## [AVAILABLE DATA]
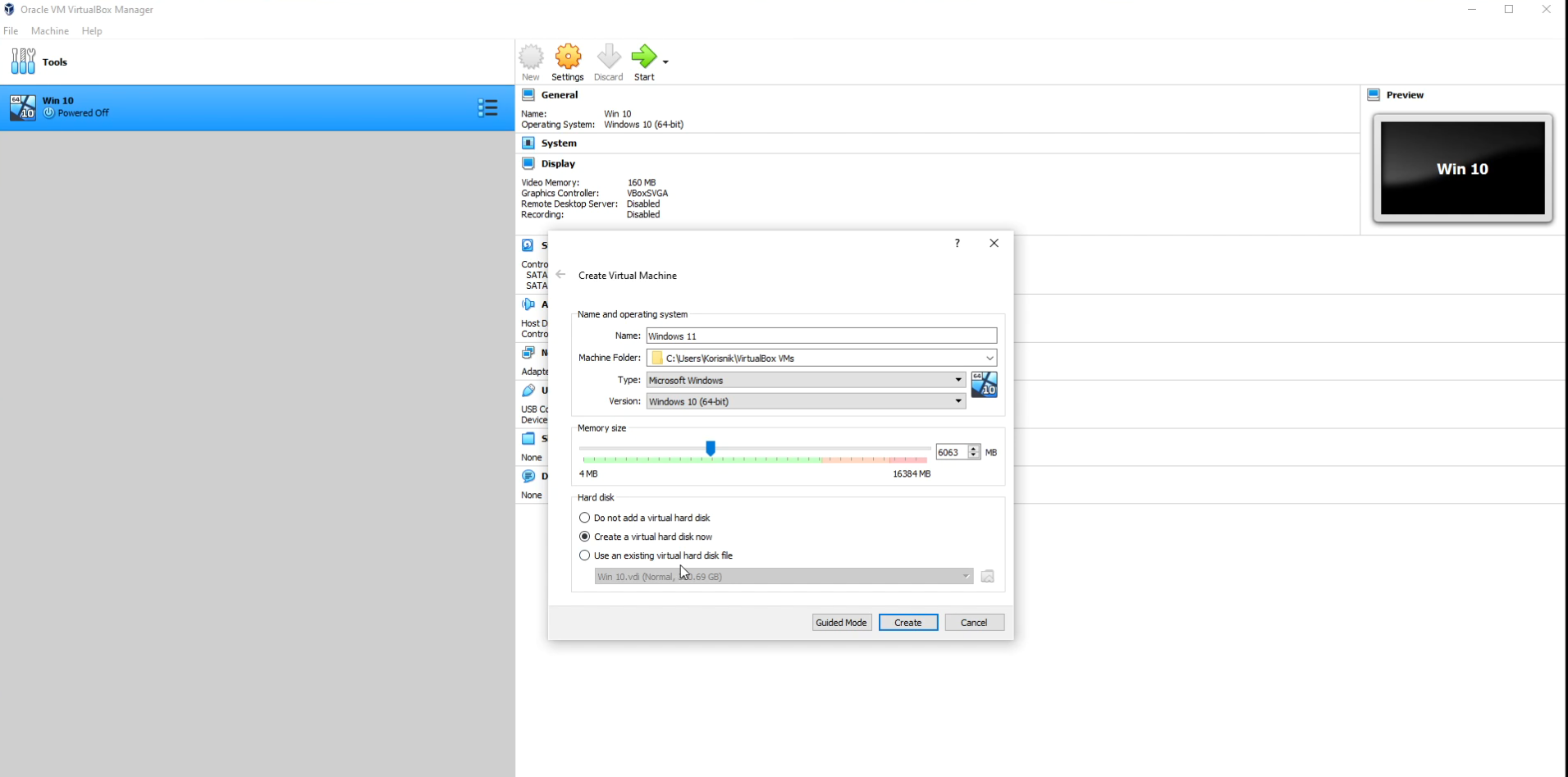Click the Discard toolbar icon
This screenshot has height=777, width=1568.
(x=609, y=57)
* * *
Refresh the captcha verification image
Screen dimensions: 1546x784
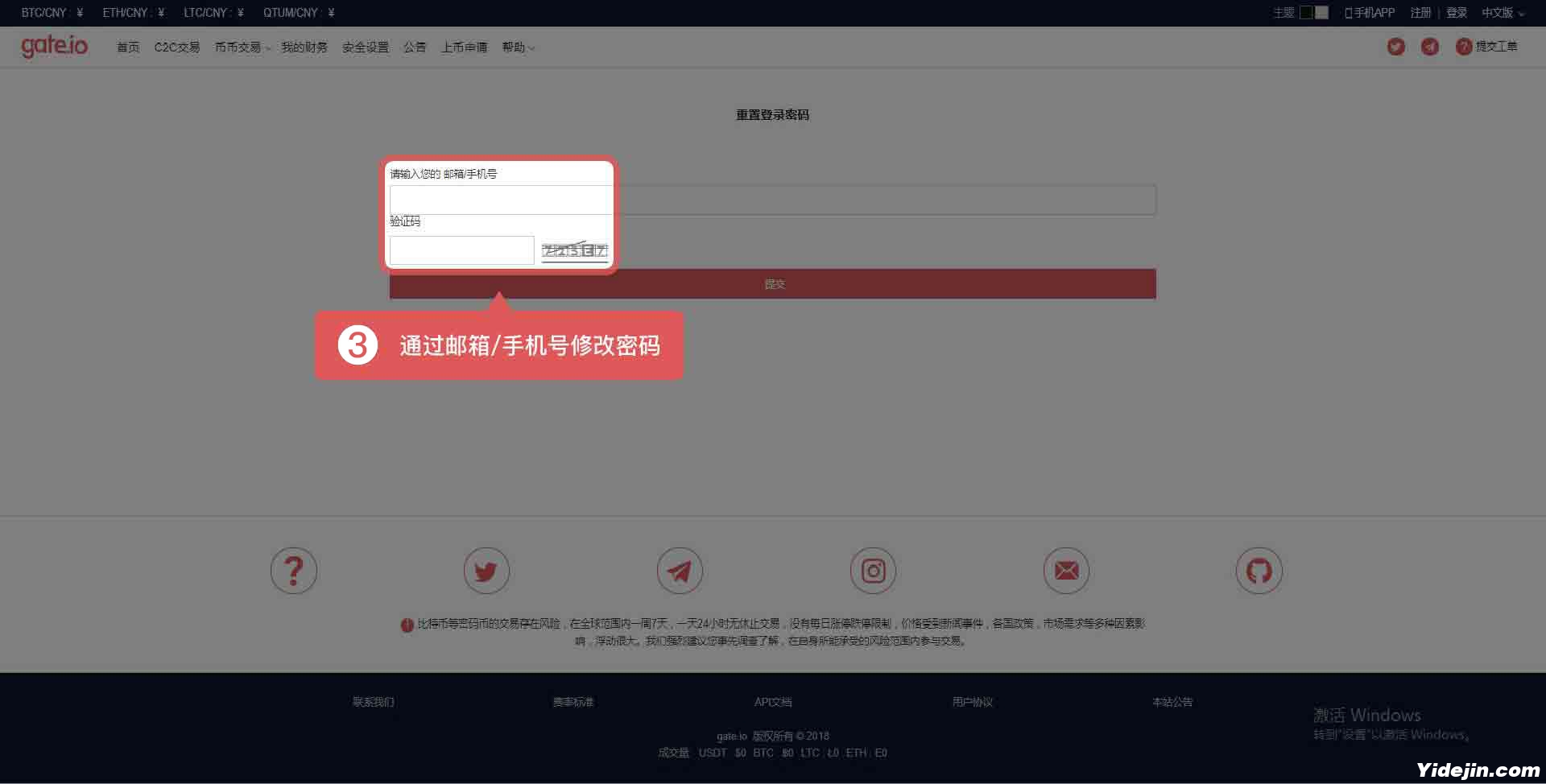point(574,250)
==
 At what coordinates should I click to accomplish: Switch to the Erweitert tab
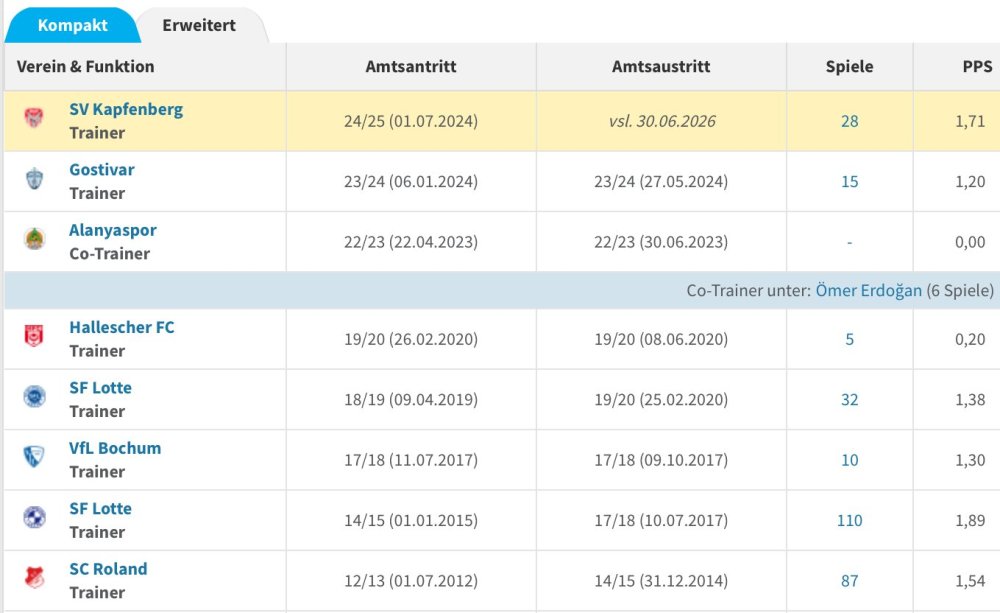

## [THE REQUEST]
Copy the items from the line with "Click the Discard toolbar icon" up to and including the line with "(x=609, y=57)", leaving the pictures out.

## [SOLUTION]
Click the Discard toolbar icon
This screenshot has height=777, width=1568.
(x=609, y=57)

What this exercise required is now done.